La dimension spirituelle de l’autorité, c’est donc que la responsabilité dont relève la donation du vrai ne soit pas réelle mais vraie, parce qu’on ne saurait disposer du vrai pour ensuite le donner. L’impossibilité qu’il soit jamais disponible (on pourrait même soutenir que son indisponibilité suffit à le définir, relativement à nous) c’est l’impossibilité qu’on veuille le donner, et par conséquent c’est l’impossibilité qu’on soit responsable du fait de l’avoir donné. On ne donne que sans soi, parfois malgré soi, parce qu’on ne peut vouloir donner que ce qui complèterait l’autre, alors que la question de la vérité qu’il aura été susceptible de recevoir sera celle de sa division. On ne se remet jamais du don qu’on peut nous avoir fait de la vérité, et pour cette raison il est impossible qu’on puisse à son tour vouloir la donner.

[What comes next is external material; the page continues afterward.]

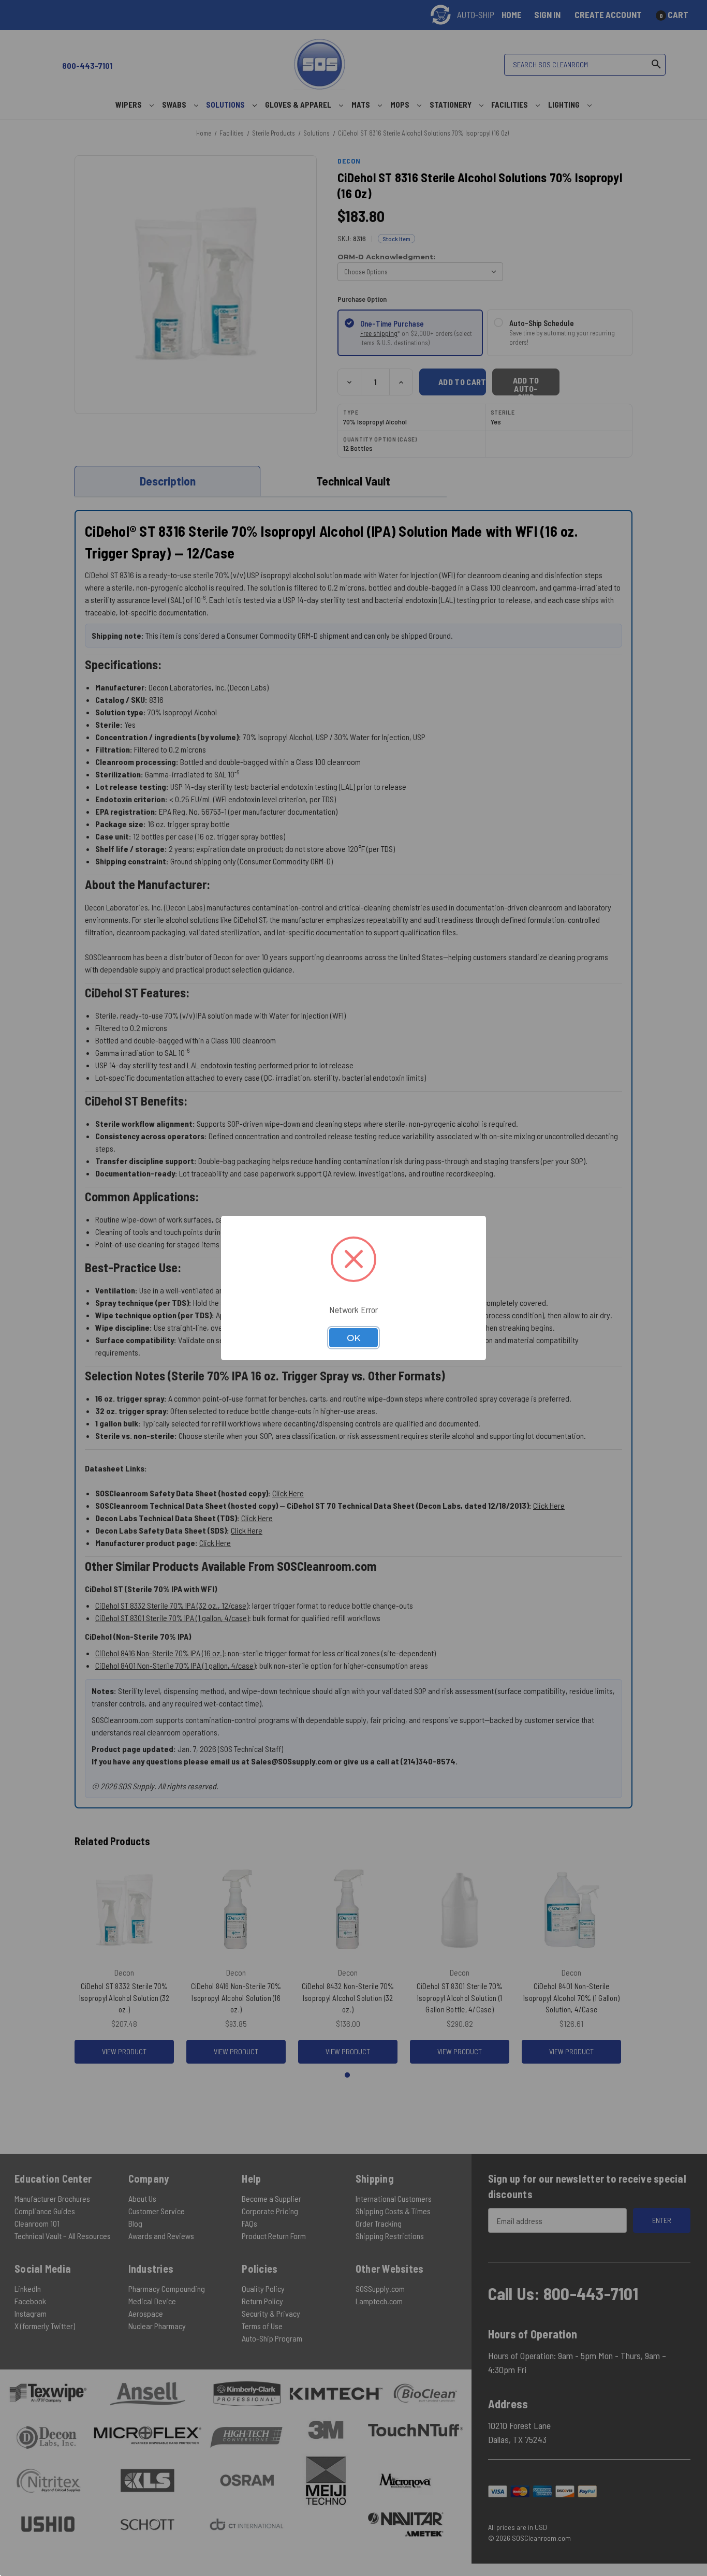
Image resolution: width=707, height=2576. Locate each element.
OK (353, 1338)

Cette impossibilité dont je parle est exactement la même, au sens pratique, que celle du nom qu’il est impossible de dire en première personne. Recevoir quelque chose qui soit fait de cette impossibilité, c’est être marqué, parce que c’est de l’impossibilité même qu’on sera affecté. Voilà le spirituel de l’autorité : que l’impossible produise un effet de division, et que le divisé soit par là même un distingué. Je donne ainsi la définition formelle de ce que c’est qu’être un auteur.
Je vous remercie de votre attention.